As grandes mídias estão cada vez mais perdendo espaço no cotidiano das pessoas. Há 20 anos, tínhamos muito menos opções e uma concentração grande de audiência. Hoje, cada um faz suas mídias. O que se aprendeu com esse processo?

M. di F. – Isso está alterando o processo de sociedade, a forma de não somente assistir às informações e de recebê-las até mesmo no imaginário coletivo – que antes era criado pela mídia de massa. O cinema antes era o responsável pela criação do imaginário coletivo. Hoje nós temos a passagem para um outro tipo de imaginário, chamado imaginário objetivo, no qual os indivíduos interagem com mídias pessoais e possuem um tipo de imaginário pessoal. É a passagem da mídia de massa para a personal mídia. Isso cria um pertencimento à sociedade extremamente diferente da sociedade que cria um imaginário coletivo. Com isso, os laços sociais passaram a se enfraquecer, o que não é necessariamente um mal. Na medida em que novas formas de coesão passam a existir, novos tipos de laços são gerados, que são laços temporários ou ocasionais. Por exemplo, as relações sociais dos jovens que nasceram já num contexto digital não são mais somente locais. Através dos sites e das arquiteturas digitais sociais, os jovens criam laços que são somente territoriais e, portanto, criam um novo tipo de afetividade que não é necessariamente territorial. Obviamente isso tem implicações muito grandes e transformações qualitativas. Existem teóricos que dizem que a sociedade contemporânea é uma sociedade de enfraquecimento, outros dizem que é uma sociedade que está reorganizando as suas formas de relações e laços sociais e, assim, estão criando novos tipos de interação social que é tecnológica. Esta é uma situação social na qual o indivíduo passa a interagir com os demais através das mediações compostas pelas tecnologias sociais.

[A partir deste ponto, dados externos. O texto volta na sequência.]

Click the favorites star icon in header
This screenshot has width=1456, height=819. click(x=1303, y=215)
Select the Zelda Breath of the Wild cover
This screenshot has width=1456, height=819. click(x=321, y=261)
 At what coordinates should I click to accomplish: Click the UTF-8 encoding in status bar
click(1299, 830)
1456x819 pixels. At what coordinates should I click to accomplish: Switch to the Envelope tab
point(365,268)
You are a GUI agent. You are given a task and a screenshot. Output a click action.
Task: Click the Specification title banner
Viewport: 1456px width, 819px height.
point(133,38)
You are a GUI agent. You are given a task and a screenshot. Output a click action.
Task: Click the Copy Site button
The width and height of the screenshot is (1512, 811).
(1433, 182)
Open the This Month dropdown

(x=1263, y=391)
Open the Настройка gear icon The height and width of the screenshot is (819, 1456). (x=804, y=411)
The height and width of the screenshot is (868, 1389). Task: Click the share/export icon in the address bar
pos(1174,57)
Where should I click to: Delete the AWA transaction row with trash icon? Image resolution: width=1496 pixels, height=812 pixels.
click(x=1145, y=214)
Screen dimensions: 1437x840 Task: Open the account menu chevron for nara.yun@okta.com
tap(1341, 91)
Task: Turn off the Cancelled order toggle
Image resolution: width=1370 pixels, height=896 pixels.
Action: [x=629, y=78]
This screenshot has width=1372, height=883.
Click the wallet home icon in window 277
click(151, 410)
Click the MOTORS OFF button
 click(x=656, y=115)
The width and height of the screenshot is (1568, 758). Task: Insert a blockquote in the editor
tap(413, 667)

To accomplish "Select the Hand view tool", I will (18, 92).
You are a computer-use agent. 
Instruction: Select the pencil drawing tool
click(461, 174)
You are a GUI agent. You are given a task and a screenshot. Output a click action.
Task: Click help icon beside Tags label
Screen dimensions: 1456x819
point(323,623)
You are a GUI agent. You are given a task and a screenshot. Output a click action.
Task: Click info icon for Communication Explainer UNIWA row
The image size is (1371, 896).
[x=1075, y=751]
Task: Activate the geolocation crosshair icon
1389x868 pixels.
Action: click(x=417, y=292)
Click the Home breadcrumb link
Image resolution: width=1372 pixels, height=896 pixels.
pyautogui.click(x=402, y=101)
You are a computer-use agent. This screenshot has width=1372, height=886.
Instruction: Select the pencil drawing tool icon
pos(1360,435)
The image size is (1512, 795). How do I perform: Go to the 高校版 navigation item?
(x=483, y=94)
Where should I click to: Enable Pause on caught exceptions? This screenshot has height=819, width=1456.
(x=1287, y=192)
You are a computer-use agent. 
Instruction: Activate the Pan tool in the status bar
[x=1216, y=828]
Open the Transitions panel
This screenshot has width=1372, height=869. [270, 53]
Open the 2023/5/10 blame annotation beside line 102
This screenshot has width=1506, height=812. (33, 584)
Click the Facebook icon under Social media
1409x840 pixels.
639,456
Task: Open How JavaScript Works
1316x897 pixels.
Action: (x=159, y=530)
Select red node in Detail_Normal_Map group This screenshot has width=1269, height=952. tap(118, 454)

Em 28/8/2008 entrevistamos a primeira índia formada em Direito no Brasil. Ela fala que os índios estão se apropriando das mídias, principalmente digitais, mas sem perder a sua identidade. Como o senhor analisa a questão das identidades a partir dessa realidade da comunicação digital e essa ‘tomada da palavra’ pelas minorias, agora não só pensando nos indígenas, que permite uma circulação de forma mais autônoma pelos conteúdos disponibilizados na rede?

M. di F. – Esse é um dos elementos mais visíveis de uma sociedade que passa a criar uma forma comunicativa digital e é diferente das formas de comunicação não digitais anteriores. Existe uma presença hoje muito grande das comunidades indígenas on-line, que estão fazendo uma ruptura com a história da comunicação no Brasil, na medida em que os povos indígenas nunca tiveram antes acesso às mídias, mas sempre foram objetos de interpretações da mídia de massa, e hoje podem produzir diretamente o seu conteúdo. Existem redes de indígenas de várias comunidades indígenas. Numa dessas atividades, há vários escritores indígenas na rede que se comunicam entre si e, através de uma proposta que fizemos, esses escritores enviaram seus textos e uma editora na Europa publicou o livro deles. Isso criou uma ruptura do cerco cultural que os índios no Brasil tiveram no decorrer do processo de comunicação analógica.Esse é um exemplo claro das transformações. É importante sublinhar, do ponto de vista identitário, que a internet é a favor do local. A diferença dela para as mídias de massa é que estas afastam o indivíduo do seu território. A rede é absolutamente uma forma de imersão e uma grupalidade, porque permite acessá-la de qualquer canto do mundo, sem negar a sua localidade. Através da rede, das tecnologias digitais, as comunidades indígenas estão, por exemplo, mostrando a sua própria maneira de agir no mundo contemporâneo, reforçando a sua própria identidade e cultura.